An exact copy of the entries, with every picture omitted, is what is needed here.

▬▬▬▬▬▬▬▬▬▬

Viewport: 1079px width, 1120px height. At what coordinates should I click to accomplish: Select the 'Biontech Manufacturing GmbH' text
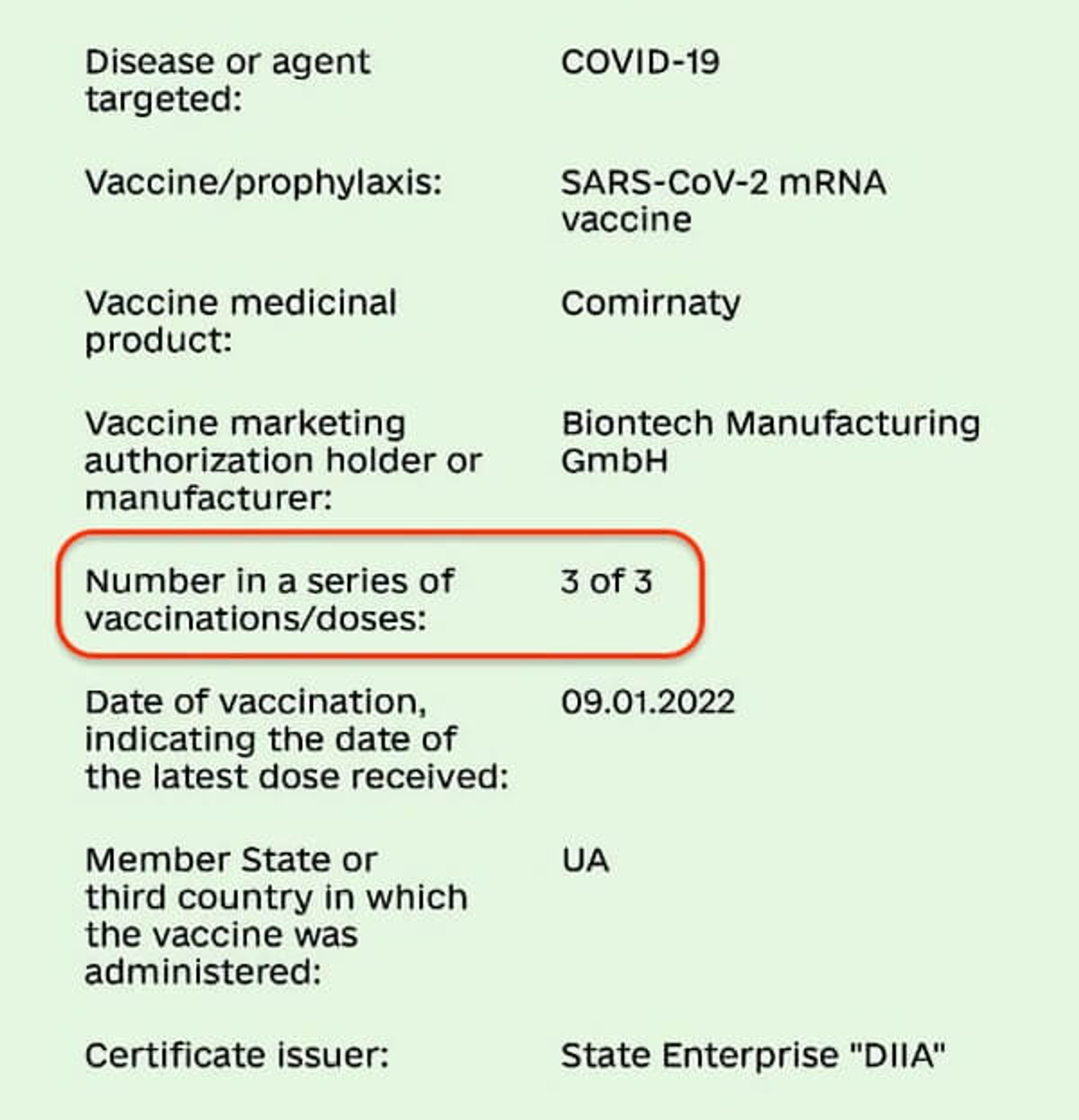pos(770,442)
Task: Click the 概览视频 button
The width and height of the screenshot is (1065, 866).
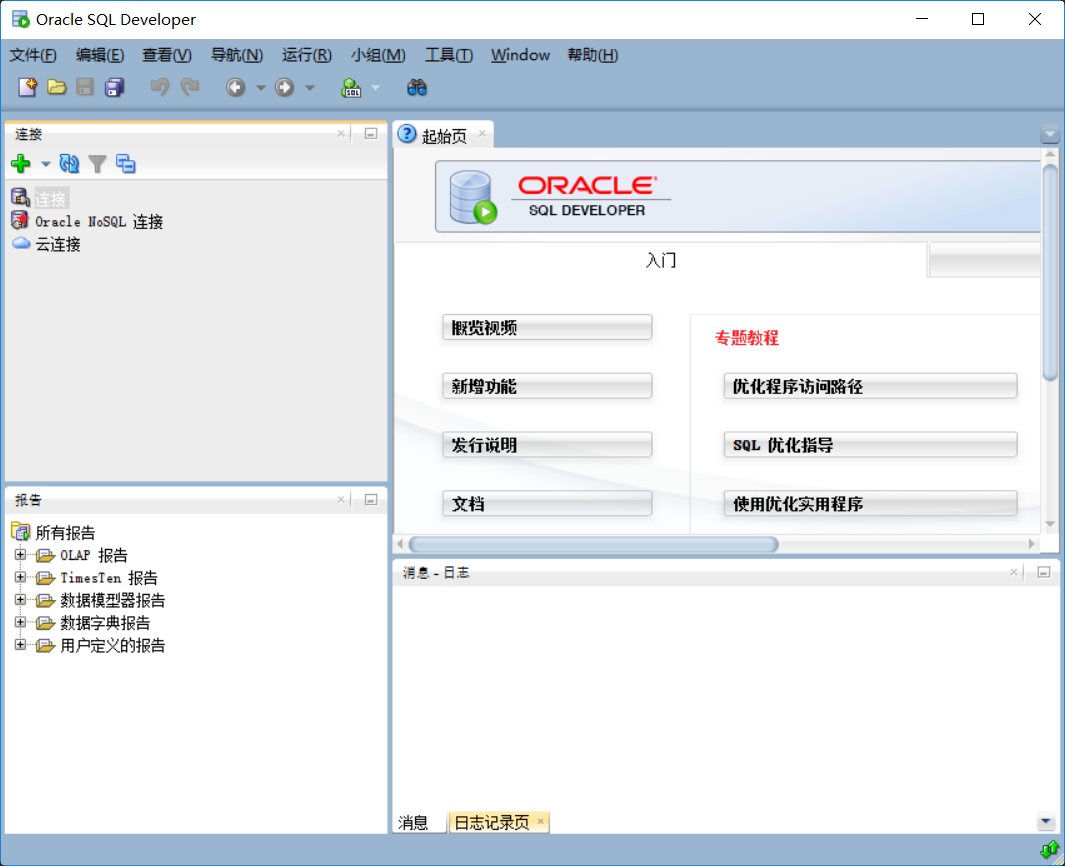Action: coord(547,328)
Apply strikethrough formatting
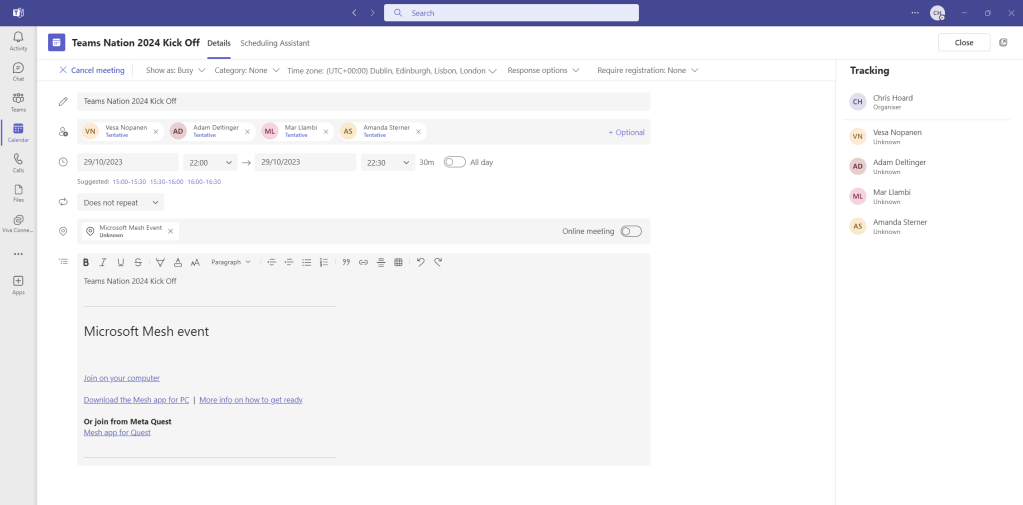The width and height of the screenshot is (1023, 505). [137, 262]
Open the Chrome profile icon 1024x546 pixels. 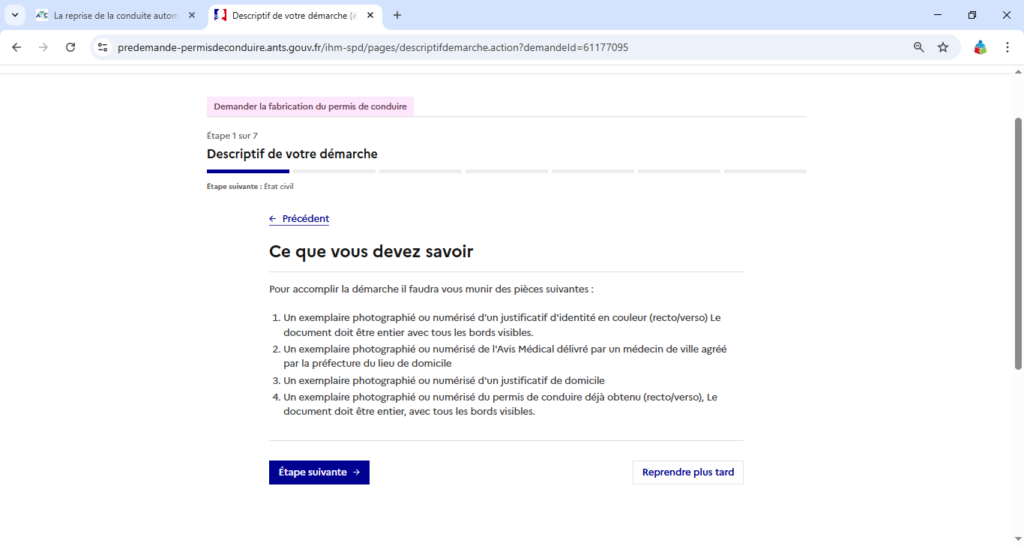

▬▬▬▬▬▬▬▬▬▬

> _COMPLETED EXERCISE_:
Viewport: 1079px width, 1120px height. At what coordinates should I click to accomplish: Select the 'Biontech Manufacturing GmbH' text
pos(770,442)
Task: Click the 概览视频 button
The width and height of the screenshot is (1065, 866).
Action: coord(547,328)
Apply strikethrough formatting
The width and height of the screenshot is (1023, 505). [137, 262]
Open the Chrome profile icon 1024x546 pixels. 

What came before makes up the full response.